Aux yeux des Français, le maire de Saint-Brevin (Loire-Atlantique), Yannick Morez, ne s’est pas fait connaître sous son meilleur jour. L’image de lui, hagard et emmitouflé dans un duffle-coat près de ses voitures carbonisées et de sa maison noircie par les flammes, a fait le tour des médias. C’était le 22 mars au petit matin ; la France connaissait l’une de ses plus grosses journées de mobilisation contre la réforme des retraites, et le maire de Saint-Brevin venait de subir un incendie criminel provoqué par le jet d’un engin explosif.
En ce vendredi 12 mai, à la sortie d’une réunion, ce sexagénaire coquet a opté pour l’une des chemises à motifs qu’il affectionne. Deux jours après l’annonce, dans Ouest-France, de sa démission, Yannick Morez respecte son agenda comme si de rien n’était. Alors, qu’en vrai, il n’y a plus rien d’ordinaire dans le quotidien de ce médecin généraliste de 62 ans. « Je ne m’attendais pas du tout à un tel emballement, mais alors pas du tout, lâche-t-il tout de go. J’ai choisi de ne répondre à aucun média hier, j’ai été assailli dès 5 h 45, jeudi 11 mai. Des journalistes sont restés devant la maison jusqu’à la nuit. » En plus des appels des médias, son téléphone portable sature de messages de soutien venus de toutes parts.

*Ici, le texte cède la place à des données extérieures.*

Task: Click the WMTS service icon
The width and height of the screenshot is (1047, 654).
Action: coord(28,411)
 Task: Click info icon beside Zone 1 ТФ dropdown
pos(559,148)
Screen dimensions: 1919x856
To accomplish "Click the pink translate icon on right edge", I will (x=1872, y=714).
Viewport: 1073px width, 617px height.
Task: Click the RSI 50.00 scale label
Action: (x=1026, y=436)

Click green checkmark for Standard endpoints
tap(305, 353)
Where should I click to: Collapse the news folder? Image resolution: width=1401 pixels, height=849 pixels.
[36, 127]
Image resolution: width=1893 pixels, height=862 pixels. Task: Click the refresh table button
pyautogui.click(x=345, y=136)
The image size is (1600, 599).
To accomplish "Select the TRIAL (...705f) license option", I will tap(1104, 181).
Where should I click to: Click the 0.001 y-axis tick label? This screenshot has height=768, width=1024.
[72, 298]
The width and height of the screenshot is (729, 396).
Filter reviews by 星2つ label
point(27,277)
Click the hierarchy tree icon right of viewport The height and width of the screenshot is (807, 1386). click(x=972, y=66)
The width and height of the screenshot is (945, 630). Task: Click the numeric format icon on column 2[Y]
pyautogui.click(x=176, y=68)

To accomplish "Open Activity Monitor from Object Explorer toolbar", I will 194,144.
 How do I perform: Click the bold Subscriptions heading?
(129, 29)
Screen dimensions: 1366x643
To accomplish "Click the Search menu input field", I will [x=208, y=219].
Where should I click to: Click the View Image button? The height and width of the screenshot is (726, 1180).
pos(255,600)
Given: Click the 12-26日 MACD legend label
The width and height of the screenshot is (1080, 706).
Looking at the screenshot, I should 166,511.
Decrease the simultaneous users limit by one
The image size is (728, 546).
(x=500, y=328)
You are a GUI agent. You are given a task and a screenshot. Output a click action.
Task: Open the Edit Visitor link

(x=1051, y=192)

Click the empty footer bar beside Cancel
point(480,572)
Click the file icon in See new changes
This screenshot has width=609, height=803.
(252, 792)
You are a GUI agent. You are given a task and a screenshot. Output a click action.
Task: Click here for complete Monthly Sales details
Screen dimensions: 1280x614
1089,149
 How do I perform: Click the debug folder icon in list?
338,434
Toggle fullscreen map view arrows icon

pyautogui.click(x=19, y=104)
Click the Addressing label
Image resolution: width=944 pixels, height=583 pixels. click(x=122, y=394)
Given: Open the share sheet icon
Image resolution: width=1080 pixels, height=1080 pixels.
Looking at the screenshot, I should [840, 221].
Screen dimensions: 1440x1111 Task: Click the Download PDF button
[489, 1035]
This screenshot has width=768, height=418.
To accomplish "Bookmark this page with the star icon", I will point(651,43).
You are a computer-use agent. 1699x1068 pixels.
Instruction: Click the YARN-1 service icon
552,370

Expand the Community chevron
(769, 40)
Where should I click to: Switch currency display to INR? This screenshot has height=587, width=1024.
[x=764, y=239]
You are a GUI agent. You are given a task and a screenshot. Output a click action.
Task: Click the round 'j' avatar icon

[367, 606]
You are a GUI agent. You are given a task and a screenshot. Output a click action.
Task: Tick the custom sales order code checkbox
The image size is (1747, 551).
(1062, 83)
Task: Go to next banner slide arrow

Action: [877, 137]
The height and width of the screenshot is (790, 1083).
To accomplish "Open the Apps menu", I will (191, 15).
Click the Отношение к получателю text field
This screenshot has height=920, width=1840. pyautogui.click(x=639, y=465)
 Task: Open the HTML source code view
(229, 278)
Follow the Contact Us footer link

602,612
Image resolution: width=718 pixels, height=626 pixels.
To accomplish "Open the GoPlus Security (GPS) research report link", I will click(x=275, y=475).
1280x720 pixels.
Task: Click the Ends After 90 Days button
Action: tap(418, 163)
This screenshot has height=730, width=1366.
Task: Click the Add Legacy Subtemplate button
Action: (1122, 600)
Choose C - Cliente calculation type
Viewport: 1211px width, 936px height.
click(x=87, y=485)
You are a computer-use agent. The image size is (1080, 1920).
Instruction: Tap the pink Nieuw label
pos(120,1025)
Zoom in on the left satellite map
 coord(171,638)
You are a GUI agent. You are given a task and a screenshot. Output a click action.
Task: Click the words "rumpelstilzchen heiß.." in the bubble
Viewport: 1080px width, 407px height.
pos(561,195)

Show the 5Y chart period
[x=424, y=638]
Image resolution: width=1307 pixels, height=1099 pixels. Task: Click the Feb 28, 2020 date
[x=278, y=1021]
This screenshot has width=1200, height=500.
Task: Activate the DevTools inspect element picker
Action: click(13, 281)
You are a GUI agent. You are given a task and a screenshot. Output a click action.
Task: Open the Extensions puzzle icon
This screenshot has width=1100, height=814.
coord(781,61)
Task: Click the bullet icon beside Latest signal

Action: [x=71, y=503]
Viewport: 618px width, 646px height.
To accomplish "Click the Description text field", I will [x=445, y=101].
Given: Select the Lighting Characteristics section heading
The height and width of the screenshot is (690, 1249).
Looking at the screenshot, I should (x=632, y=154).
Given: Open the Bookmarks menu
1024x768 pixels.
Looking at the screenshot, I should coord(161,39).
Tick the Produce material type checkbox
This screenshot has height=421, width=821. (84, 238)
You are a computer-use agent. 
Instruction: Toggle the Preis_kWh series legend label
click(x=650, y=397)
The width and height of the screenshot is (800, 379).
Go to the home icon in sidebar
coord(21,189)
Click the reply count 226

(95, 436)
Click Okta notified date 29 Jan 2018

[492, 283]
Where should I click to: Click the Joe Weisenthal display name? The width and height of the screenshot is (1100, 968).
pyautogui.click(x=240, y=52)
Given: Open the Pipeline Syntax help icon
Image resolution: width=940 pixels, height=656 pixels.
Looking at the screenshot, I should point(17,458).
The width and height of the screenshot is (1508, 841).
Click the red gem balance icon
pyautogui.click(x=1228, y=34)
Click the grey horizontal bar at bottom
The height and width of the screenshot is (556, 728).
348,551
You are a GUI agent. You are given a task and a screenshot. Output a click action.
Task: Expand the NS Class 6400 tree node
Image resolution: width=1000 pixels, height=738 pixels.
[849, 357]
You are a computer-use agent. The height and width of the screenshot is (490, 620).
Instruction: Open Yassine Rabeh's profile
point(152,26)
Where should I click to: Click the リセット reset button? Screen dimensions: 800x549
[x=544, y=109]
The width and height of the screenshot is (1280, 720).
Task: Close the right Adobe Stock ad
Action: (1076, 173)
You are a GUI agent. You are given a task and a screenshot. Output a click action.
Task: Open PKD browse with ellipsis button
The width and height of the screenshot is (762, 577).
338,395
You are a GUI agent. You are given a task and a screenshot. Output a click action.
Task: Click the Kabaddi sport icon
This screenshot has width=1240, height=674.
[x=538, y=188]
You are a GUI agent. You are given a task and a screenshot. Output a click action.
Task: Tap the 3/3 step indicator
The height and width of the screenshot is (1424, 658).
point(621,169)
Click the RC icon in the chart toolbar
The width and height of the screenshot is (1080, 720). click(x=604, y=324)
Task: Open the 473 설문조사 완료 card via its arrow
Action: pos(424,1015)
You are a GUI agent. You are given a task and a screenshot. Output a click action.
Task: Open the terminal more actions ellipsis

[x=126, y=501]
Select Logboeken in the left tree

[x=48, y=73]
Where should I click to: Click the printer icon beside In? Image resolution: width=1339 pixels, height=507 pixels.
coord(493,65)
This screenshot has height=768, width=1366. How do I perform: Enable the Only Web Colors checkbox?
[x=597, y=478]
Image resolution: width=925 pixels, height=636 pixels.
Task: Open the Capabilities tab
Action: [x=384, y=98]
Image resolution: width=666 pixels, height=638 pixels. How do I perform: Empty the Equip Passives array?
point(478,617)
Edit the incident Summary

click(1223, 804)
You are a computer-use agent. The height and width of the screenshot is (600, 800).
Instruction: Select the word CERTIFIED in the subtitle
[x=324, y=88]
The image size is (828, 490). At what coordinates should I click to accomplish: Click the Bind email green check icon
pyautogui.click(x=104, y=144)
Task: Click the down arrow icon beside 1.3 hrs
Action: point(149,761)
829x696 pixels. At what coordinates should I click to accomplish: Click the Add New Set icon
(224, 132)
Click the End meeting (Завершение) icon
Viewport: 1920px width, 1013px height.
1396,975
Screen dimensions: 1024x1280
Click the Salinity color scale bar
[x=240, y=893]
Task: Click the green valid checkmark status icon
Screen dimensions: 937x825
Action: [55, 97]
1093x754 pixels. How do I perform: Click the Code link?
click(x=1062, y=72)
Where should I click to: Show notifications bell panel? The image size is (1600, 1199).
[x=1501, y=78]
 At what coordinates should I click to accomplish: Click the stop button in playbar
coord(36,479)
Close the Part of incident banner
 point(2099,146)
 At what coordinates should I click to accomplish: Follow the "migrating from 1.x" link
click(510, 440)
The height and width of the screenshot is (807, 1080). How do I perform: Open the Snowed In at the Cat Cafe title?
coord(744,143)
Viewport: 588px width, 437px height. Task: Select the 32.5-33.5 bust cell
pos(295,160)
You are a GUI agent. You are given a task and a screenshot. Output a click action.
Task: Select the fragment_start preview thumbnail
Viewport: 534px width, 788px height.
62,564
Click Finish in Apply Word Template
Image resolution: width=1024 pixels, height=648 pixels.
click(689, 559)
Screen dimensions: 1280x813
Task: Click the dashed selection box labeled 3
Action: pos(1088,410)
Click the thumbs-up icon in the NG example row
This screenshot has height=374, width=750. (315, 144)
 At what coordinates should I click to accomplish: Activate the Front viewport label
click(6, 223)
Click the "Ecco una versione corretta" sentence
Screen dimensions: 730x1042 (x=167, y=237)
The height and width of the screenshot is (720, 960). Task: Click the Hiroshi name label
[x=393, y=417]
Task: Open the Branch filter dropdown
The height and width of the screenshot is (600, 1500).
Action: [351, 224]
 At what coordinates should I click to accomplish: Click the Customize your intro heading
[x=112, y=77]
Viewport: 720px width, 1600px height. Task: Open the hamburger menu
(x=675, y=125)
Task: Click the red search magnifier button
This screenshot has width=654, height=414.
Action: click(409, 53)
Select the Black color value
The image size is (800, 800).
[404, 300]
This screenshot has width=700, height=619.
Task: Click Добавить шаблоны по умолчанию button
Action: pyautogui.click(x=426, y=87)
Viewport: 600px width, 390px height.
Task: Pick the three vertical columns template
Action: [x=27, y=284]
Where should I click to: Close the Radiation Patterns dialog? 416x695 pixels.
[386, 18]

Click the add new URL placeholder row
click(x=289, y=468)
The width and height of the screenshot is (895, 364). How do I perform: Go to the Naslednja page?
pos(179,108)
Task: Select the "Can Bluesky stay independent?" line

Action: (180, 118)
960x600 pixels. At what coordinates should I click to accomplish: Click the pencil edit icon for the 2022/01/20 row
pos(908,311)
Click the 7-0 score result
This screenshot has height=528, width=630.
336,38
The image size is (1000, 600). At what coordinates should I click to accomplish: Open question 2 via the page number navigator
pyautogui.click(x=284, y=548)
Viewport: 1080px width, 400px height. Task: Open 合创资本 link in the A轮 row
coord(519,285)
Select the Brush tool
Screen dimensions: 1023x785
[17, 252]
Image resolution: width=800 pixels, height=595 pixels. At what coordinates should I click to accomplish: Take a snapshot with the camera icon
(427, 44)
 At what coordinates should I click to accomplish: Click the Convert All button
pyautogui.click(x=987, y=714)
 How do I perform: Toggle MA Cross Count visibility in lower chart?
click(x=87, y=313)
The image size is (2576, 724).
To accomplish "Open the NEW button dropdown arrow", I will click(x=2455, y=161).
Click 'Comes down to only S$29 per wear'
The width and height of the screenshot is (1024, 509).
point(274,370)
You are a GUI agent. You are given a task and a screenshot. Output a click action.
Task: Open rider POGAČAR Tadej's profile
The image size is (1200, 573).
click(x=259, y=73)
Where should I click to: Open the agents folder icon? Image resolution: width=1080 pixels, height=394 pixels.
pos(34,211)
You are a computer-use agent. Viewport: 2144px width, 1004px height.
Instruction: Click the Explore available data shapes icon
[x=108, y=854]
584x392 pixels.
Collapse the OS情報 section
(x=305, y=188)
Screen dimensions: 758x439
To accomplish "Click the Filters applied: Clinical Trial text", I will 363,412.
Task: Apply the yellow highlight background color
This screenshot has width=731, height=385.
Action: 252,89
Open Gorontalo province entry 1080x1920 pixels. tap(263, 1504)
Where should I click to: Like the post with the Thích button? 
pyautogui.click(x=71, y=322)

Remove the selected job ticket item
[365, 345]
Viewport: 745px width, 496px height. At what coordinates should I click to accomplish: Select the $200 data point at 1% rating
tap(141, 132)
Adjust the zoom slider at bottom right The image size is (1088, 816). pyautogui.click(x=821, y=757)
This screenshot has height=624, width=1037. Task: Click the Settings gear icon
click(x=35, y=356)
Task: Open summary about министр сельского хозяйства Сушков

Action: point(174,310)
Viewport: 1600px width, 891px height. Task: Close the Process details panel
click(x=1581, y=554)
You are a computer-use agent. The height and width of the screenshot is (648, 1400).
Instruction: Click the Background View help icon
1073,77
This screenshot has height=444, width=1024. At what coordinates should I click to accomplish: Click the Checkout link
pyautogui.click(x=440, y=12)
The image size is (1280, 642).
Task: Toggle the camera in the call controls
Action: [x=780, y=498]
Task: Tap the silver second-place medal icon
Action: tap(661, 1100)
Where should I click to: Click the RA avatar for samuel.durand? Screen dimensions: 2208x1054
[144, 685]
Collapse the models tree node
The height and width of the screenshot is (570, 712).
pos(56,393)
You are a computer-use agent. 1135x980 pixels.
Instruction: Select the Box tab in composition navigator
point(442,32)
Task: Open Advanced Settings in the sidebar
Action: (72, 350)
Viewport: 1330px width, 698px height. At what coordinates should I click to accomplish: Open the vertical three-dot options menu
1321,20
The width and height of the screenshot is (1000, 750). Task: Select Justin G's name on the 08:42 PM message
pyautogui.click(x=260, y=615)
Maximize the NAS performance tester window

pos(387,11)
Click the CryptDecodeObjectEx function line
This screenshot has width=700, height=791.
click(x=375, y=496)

« Je me suis senti démuni »
En quelques heures, Yannick Morez est devenu un symbole à géométrie variable, selon les croyances de chacun. Symbole de la détresse des élus, pour les uns. Symbole d’une France ouverte aux migrants. Symbole, en tant que victime, du « mépris » de l’État pour d’autres. « Je pense que si l’annonce de ma démission a pris une telle ampleur, c’est parce qu’il y en a eu tellement durant ce mandat. C’est peut-être la goutte d’eau qui fera déborder le vase, sourit Yannick Morez. Si ça peut faire bouger les choses, tant mieux ! »
Si on devine une forme de soulagement, en plus d’un étourdissement certain, la colère du maire de Saint-Brevin est toujours palpable. « Face au projet de transfert du Centre d’accueil de demandeurs d’asile (Cada), voulu par l’État, je me suis senti démuni, isolé et laissé sans aide », lâche-t-il.
Des témoignages spontanés d’élus
Car, si aujourd’hui, ce sont les messages de soutien qui pleuvent, durant les semaines précédant l’attaque de son domicile, Yannick Morez et son équipe ont essuyé des messages particulièrement haineux sur les sites internet de l’extrême droite. « Si ma démission devait servir à une chose, je voudrais que ce soit le rapprochement des services de l’État avec les élus locaux. Aujourd’hui, on a l’impression de vivre dans deux mondes opposés. »
À la mairie de Saint-Brevin, les messages de soutien continuent d’arriver par centaines. Dont beaucoup provenant d’élus locaux. « C’est touchant, évidemment, glisse l’un des cadres de la mairie. D’autant que beaucoup y vont de leurs témoignages, comme un espace d’expression. Ils y racontent des difficultés auxquelles ils ont été confrontés. » Il y a, aussi, quelques messages haineux. Mais c’est une toute petite minorité.